● To do: The exercise calls for the lines from the one containing "Click the y-axis tick label 10" to the end of the data below to be output exactly, pictures excluded.

● Collected data:

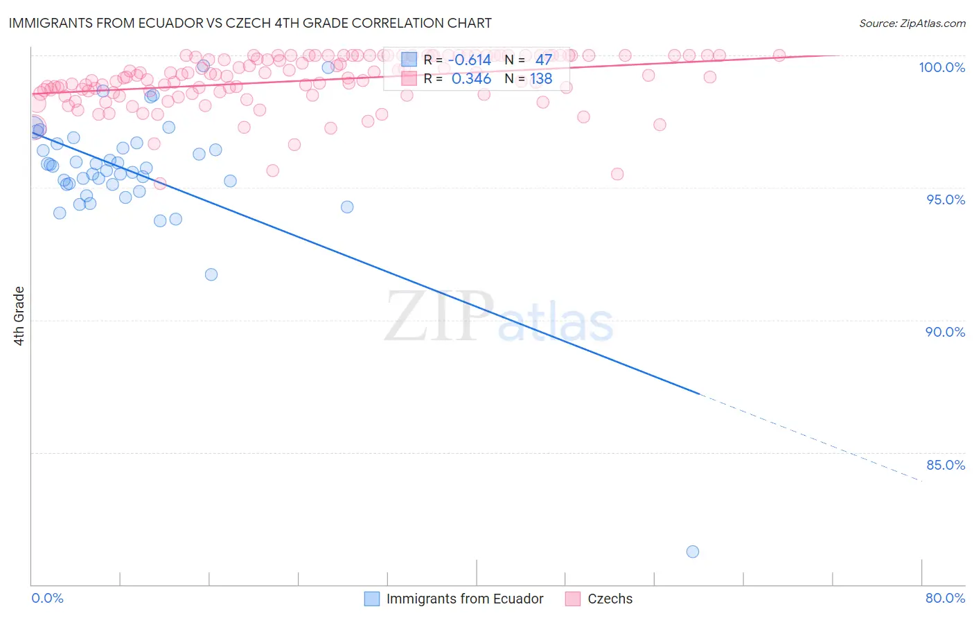The width and height of the screenshot is (974, 618).
Task: Select the Czechs legend label
Action: click(610, 599)
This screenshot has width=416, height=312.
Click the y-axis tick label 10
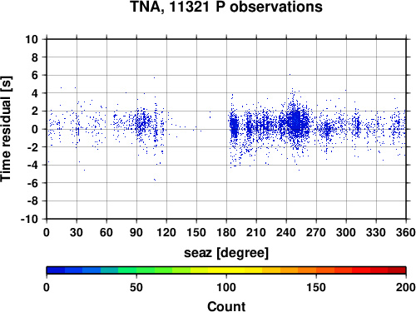[32, 39]
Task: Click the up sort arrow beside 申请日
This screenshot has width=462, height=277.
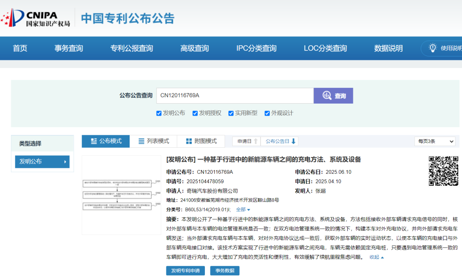Action: 257,141
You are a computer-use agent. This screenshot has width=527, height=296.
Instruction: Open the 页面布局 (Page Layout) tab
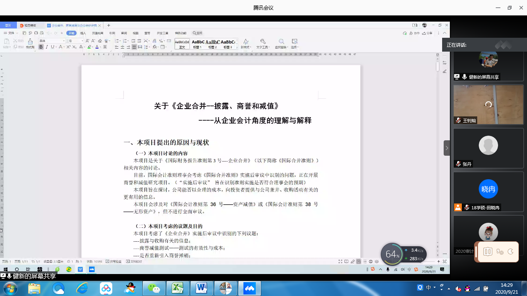pyautogui.click(x=97, y=33)
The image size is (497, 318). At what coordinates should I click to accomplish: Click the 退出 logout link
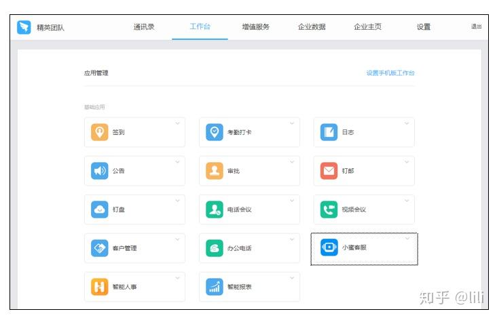pyautogui.click(x=476, y=26)
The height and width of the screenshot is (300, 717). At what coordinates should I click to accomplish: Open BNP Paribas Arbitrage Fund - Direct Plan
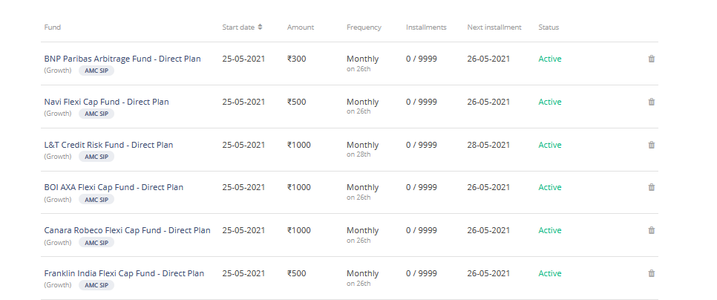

● Result for this task:
Click the y-axis tick label 10
[32, 39]
Task: Click the up sort arrow beside 申请日
This screenshot has width=462, height=277.
Action: 257,141
You are a computer-use agent. This screenshot has width=527, height=296.
Instruction: Open the 页面布局 (Page Layout) tab
pyautogui.click(x=97, y=33)
The image size is (497, 318). At what coordinates should I click to accomplish: Click the 退出 logout link
pyautogui.click(x=476, y=26)
The height and width of the screenshot is (300, 717). At what coordinates should I click to accomplish: Open BNP Paribas Arbitrage Fund - Direct Plan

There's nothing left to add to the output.